Greetings, all! I’m quite excited to share this panel with such an eminent
bunch, and look forward to undertaking some important reflection upon what the
cultural ramifications of the current Wall Street debacle might be, both
domestically and globally. Basically, I’ve written a book about Warhol which is
currently forthcoming from Intertheory, so hopefully Warhol’s own relation to
commerce, as well as the role he has been slated within pomo-ism proper by
people like Jameson, will become a part of the discussion.
Aside from Warhol, the place toward which my mind immediately turns as I think
about what Nicholas refers to as the Immaculate Deception is Camille Paglia’s
identification of Jacques Derrida as a junk-bond salesman in her “Junk Bonds
and Corporate Raiders” (part of Sex, Art, and American Culture).

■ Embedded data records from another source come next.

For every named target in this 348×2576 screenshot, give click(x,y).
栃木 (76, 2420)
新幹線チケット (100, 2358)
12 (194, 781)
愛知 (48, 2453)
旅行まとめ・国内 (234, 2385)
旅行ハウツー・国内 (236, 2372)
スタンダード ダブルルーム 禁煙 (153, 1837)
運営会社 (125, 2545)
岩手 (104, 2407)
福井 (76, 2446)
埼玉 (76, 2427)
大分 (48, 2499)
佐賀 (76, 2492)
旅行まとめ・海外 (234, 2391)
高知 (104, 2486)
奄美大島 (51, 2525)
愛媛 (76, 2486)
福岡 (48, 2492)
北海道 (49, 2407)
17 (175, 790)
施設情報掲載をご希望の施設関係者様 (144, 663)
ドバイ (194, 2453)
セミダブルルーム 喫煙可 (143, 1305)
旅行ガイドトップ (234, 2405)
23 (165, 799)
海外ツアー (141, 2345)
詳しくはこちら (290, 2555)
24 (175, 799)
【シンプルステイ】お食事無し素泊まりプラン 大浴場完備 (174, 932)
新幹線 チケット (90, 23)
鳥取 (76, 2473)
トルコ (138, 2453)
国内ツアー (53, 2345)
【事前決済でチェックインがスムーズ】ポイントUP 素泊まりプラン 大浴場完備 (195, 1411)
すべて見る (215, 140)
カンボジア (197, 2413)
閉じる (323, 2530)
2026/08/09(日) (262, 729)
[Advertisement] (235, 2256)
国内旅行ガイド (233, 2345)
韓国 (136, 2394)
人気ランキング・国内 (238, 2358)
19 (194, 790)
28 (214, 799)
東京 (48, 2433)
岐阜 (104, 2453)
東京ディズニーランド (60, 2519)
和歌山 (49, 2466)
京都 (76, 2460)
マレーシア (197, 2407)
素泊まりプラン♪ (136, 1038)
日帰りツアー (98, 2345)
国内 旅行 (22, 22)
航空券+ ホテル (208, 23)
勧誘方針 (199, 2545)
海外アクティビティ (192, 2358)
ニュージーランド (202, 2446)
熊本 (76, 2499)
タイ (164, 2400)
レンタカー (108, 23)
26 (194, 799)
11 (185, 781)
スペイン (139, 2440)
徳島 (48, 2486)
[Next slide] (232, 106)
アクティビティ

I think my
mind races to this piece of writing because it does raise the important
question of the potential bankruptcy of theory in general (a risk that does not
seem to plague philosophy quite the same way).
Glancing anew at Derrida’s The Gift of Death, I take immense pleasure in the
text’s flow, the beautiful post-structural play of surfaces that carry me away
on currents of semantic glissement: perhaps she’s right, but without
comprehending that the problematic she formulates is wrong because theory is
nor philosophy, what it can give transcends the gross objectivity of a fact or
datum. Still, there is Derrida’s love of counterfeit money in Gift and Given
Time. How does this tropism speak to Madoff’s antics? To the culture that
will flourish in the wake of collapse and that has flowered all along during
these golden years of HELOC madness and Home Depot grand openings? To the
“cultural logic” of late capitalism in general, and the late, late gerontic
capitalism of today’s world?
Places my mind travels to next:
The marvelous bankruptcy of American culture in general—especially in its
postmodern instantiation. Something for nothing, nothing for nothing.
The Dotcom crash of the early millennium as prefigurement to the present real
estate crash: the no-there-there of the virtual reasserts itself in the
financial sector.
9/11 and the return of a historically meaningful present, pace Baudrillard’s
post-history: what is post-postmodernism? Are we experiencing it now?
Specifically, what comes next, after irony? The Pecker paradigm.
“Yes We Can” becomes “Yes You Can”; the Obama slogan becomes a Pepsi mantra (or
is it the Obama mantra becomes the Pepsi slogan?). Where do we go with this
mutation?
On a recent trip to Geneva, I stumbled across a department store (Manor-La
Placette) built on the original site of Jean-Jacques Rousseau’s boyhood home: a
little placard, tender yet bearing the weight of history, read something to the
effect of “Ice est né le petit Rousseau….’ How do we read this repurposing of
Rousseau in light of his “Discourse on the Arts and Sciences”? How do we
connect the cultural bankruptcy Rousseau outlines with recent Wall Street
hijinks? Commerce and culture alike straddle an abyss of currency and meaning:
what does each realm have to say to the other regarding risk and venture?
Alright: this little poetic scatter catalogues my various points of inception.
I am looking forward to reading everyone else’s.